▶ **About this exercise**
Exact copies of the records below are required.

%%

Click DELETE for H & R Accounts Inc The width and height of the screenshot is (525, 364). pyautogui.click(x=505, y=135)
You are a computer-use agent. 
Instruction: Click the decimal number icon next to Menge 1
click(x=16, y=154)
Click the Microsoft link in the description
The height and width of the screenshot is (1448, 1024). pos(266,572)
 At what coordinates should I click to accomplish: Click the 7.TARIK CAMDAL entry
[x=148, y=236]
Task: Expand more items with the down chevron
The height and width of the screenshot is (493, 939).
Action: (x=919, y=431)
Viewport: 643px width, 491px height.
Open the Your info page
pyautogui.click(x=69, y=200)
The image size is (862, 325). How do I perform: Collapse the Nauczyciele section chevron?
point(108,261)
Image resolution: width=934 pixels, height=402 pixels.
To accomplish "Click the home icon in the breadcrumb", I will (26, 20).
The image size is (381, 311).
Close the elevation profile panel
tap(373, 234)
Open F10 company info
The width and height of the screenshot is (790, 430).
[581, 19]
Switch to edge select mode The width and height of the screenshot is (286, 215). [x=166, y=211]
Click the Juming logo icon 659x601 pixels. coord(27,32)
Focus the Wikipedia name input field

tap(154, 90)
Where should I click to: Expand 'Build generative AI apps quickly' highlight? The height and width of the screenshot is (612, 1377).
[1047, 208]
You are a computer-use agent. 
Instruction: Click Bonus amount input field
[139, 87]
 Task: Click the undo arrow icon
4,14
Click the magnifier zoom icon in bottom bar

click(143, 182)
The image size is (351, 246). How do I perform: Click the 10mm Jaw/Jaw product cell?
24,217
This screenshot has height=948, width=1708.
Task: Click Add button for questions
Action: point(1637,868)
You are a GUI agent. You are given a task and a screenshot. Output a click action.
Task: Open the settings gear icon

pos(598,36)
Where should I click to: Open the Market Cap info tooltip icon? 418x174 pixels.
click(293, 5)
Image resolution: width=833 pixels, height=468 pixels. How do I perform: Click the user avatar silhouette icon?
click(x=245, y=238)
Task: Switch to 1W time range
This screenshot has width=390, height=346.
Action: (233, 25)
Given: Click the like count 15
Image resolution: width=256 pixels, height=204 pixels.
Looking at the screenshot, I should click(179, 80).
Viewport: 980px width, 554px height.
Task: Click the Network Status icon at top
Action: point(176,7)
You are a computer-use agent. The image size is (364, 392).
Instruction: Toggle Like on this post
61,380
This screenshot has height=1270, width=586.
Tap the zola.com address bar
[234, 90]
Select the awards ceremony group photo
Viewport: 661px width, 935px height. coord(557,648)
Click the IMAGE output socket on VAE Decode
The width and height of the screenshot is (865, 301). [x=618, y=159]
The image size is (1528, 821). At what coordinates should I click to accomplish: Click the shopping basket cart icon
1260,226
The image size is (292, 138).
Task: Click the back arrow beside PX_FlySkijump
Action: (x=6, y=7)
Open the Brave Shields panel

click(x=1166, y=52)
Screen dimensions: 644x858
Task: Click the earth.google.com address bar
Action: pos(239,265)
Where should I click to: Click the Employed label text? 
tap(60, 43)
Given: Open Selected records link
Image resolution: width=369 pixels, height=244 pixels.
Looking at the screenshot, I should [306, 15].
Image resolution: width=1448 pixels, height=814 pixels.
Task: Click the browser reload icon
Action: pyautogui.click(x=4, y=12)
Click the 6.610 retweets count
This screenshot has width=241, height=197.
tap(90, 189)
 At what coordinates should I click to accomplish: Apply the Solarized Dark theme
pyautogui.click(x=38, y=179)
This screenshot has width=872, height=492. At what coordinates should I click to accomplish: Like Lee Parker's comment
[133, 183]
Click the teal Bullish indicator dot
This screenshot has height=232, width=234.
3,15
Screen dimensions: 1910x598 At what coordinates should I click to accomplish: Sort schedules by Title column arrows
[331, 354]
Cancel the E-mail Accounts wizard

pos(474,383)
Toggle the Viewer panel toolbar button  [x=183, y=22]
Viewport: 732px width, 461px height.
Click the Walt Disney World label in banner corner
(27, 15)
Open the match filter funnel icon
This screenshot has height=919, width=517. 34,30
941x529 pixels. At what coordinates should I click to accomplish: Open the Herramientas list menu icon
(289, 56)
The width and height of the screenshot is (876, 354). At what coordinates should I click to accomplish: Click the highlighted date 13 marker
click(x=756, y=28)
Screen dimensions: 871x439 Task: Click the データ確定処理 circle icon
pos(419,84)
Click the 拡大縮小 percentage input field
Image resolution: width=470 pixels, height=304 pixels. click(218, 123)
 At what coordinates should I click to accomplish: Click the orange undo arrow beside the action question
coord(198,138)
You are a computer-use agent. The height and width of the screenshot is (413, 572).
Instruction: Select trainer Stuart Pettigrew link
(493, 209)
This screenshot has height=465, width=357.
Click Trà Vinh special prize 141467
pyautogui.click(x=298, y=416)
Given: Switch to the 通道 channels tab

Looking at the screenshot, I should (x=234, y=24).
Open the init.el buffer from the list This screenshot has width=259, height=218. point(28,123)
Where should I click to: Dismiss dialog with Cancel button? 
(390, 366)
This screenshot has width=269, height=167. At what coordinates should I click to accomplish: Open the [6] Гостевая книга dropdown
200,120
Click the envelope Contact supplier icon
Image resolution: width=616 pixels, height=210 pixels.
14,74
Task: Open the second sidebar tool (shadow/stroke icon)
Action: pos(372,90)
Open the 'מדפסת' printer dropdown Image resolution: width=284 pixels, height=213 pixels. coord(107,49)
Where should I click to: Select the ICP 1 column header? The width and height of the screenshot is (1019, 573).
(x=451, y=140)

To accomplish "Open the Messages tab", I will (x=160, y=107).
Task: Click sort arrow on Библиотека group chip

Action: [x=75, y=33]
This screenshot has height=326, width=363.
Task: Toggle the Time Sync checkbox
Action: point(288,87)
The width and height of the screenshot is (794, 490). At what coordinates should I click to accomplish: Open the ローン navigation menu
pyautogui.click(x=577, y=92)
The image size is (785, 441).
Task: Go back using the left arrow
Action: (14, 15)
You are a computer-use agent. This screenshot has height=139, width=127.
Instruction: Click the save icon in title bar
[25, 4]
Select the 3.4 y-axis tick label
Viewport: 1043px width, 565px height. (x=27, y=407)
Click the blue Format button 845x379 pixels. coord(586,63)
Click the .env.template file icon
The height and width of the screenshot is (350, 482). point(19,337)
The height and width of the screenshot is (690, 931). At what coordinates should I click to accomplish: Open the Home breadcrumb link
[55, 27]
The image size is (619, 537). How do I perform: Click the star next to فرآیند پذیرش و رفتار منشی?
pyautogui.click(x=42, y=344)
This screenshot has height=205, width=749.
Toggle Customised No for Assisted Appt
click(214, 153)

%%

▶ **Result of this exercise**
Click DELETE for H & R Accounts Inc The width and height of the screenshot is (525, 364). pyautogui.click(x=505, y=135)
You are a computer-use agent. 
Instruction: Click the decimal number icon next to Menge 1
click(x=16, y=154)
Click the Microsoft link in the description
The height and width of the screenshot is (1448, 1024). pos(266,572)
 At what coordinates should I click to accomplish: Click the 7.TARIK CAMDAL entry
[x=148, y=236]
Task: Expand more items with the down chevron
The height and width of the screenshot is (493, 939).
Action: (x=919, y=431)
Viewport: 643px width, 491px height.
Open the Your info page
pyautogui.click(x=69, y=200)
The image size is (862, 325). How do I perform: Collapse the Nauczyciele section chevron?
point(108,261)
Image resolution: width=934 pixels, height=402 pixels.
To accomplish "Click the home icon in the breadcrumb", I will (26, 20).
The image size is (381, 311).
Close the elevation profile panel
tap(373, 234)
Open F10 company info
The width and height of the screenshot is (790, 430).
[581, 19]
Switch to edge select mode The width and height of the screenshot is (286, 215). [x=166, y=211]
Click the Juming logo icon 659x601 pixels. coord(27,32)
Focus the Wikipedia name input field

tap(154, 90)
Where should I click to: Expand 'Build generative AI apps quickly' highlight? The height and width of the screenshot is (612, 1377).
[1047, 208]
You are a computer-use agent. 
Instruction: Click Bonus amount input field
[139, 87]
 Task: Click the undo arrow icon
4,14
Click the magnifier zoom icon in bottom bar

click(143, 182)
The image size is (351, 246). How do I perform: Click the 10mm Jaw/Jaw product cell?
24,217
This screenshot has height=948, width=1708.
Task: Click Add button for questions
Action: point(1637,868)
You are a GUI agent. You are given a task and a screenshot. Output a click action.
Task: Open the settings gear icon

pos(598,36)
Where should I click to: Open the Market Cap info tooltip icon? 418x174 pixels.
click(293, 5)
Image resolution: width=833 pixels, height=468 pixels. How do I perform: Click the user avatar silhouette icon?
click(x=245, y=238)
Task: Switch to 1W time range
This screenshot has width=390, height=346.
Action: (233, 25)
Given: Click the like count 15
Image resolution: width=256 pixels, height=204 pixels.
Looking at the screenshot, I should click(179, 80).
Viewport: 980px width, 554px height.
Task: Click the Network Status icon at top
Action: point(176,7)
You are a computer-use agent. The image size is (364, 392).
Instruction: Toggle Like on this post
61,380
This screenshot has height=1270, width=586.
Tap the zola.com address bar
[234, 90]
Select the awards ceremony group photo
Viewport: 661px width, 935px height. coord(557,648)
Click the IMAGE output socket on VAE Decode
The width and height of the screenshot is (865, 301). [x=618, y=159]
The image size is (1528, 821). At what coordinates should I click to accomplish: Click the shopping basket cart icon
1260,226
The image size is (292, 138).
Task: Click the back arrow beside PX_FlySkijump
Action: (x=6, y=7)
Open the Brave Shields panel

click(x=1166, y=52)
Screen dimensions: 644x858
Task: Click the earth.google.com address bar
Action: pos(239,265)
Where should I click to: Click the Employed label text? 
tap(60, 43)
Given: Open Selected records link
Image resolution: width=369 pixels, height=244 pixels.
Looking at the screenshot, I should [306, 15].
Image resolution: width=1448 pixels, height=814 pixels.
Task: Click the browser reload icon
Action: pyautogui.click(x=4, y=12)
Click the 6.610 retweets count
This screenshot has width=241, height=197.
tap(90, 189)
 At what coordinates should I click to accomplish: Apply the Solarized Dark theme
pyautogui.click(x=38, y=179)
This screenshot has width=872, height=492. At what coordinates should I click to accomplish: Like Lee Parker's comment
[133, 183]
Click the teal Bullish indicator dot
This screenshot has height=232, width=234.
3,15
Screen dimensions: 1910x598 At what coordinates should I click to accomplish: Sort schedules by Title column arrows
[331, 354]
Cancel the E-mail Accounts wizard

pos(474,383)
Toggle the Viewer panel toolbar button  [x=183, y=22]
Viewport: 732px width, 461px height.
Click the Walt Disney World label in banner corner
(27, 15)
Open the match filter funnel icon
This screenshot has height=919, width=517. 34,30
941x529 pixels. At what coordinates should I click to accomplish: Open the Herramientas list menu icon
(289, 56)
The width and height of the screenshot is (876, 354). At what coordinates should I click to accomplish: Click the highlighted date 13 marker
click(x=756, y=28)
Screen dimensions: 871x439 Task: Click the データ確定処理 circle icon
pos(419,84)
Click the 拡大縮小 percentage input field
Image resolution: width=470 pixels, height=304 pixels. click(218, 123)
 At what coordinates should I click to accomplish: Click the orange undo arrow beside the action question
coord(198,138)
You are a computer-use agent. The height and width of the screenshot is (413, 572).
Instruction: Select trainer Stuart Pettigrew link
(493, 209)
This screenshot has height=465, width=357.
Click Trà Vinh special prize 141467
pyautogui.click(x=298, y=416)
Given: Switch to the 通道 channels tab

Looking at the screenshot, I should (x=234, y=24).
Open the init.el buffer from the list This screenshot has width=259, height=218. point(28,123)
Where should I click to: Dismiss dialog with Cancel button? 
(390, 366)
This screenshot has width=269, height=167. At what coordinates should I click to accomplish: Open the [6] Гостевая книга dropdown
200,120
Click the envelope Contact supplier icon
Image resolution: width=616 pixels, height=210 pixels.
14,74
Task: Open the second sidebar tool (shadow/stroke icon)
Action: pos(372,90)
Open the 'מדפסת' printer dropdown Image resolution: width=284 pixels, height=213 pixels. coord(107,49)
Where should I click to: Select the ICP 1 column header? The width and height of the screenshot is (1019, 573).
(x=451, y=140)

To accomplish "Open the Messages tab", I will (x=160, y=107).
Task: Click sort arrow on Библиотека group chip

Action: [x=75, y=33]
This screenshot has height=326, width=363.
Task: Toggle the Time Sync checkbox
Action: point(288,87)
The width and height of the screenshot is (794, 490). At what coordinates should I click to accomplish: Open the ローン navigation menu
pyautogui.click(x=577, y=92)
The image size is (785, 441).
Task: Go back using the left arrow
Action: (14, 15)
You are a computer-use agent. This screenshot has height=139, width=127.
Instruction: Click the save icon in title bar
[25, 4]
Select the 3.4 y-axis tick label
Viewport: 1043px width, 565px height. (x=27, y=407)
Click the blue Format button 845x379 pixels. coord(586,63)
Click the .env.template file icon
The height and width of the screenshot is (350, 482). point(19,337)
The height and width of the screenshot is (690, 931). At what coordinates should I click to accomplish: Open the Home breadcrumb link
[55, 27]
The image size is (619, 537). How do I perform: Click the star next to فرآیند پذیرش و رفتار منشی?
pyautogui.click(x=42, y=344)
This screenshot has height=205, width=749.
Toggle Customised No for Assisted Appt
click(214, 153)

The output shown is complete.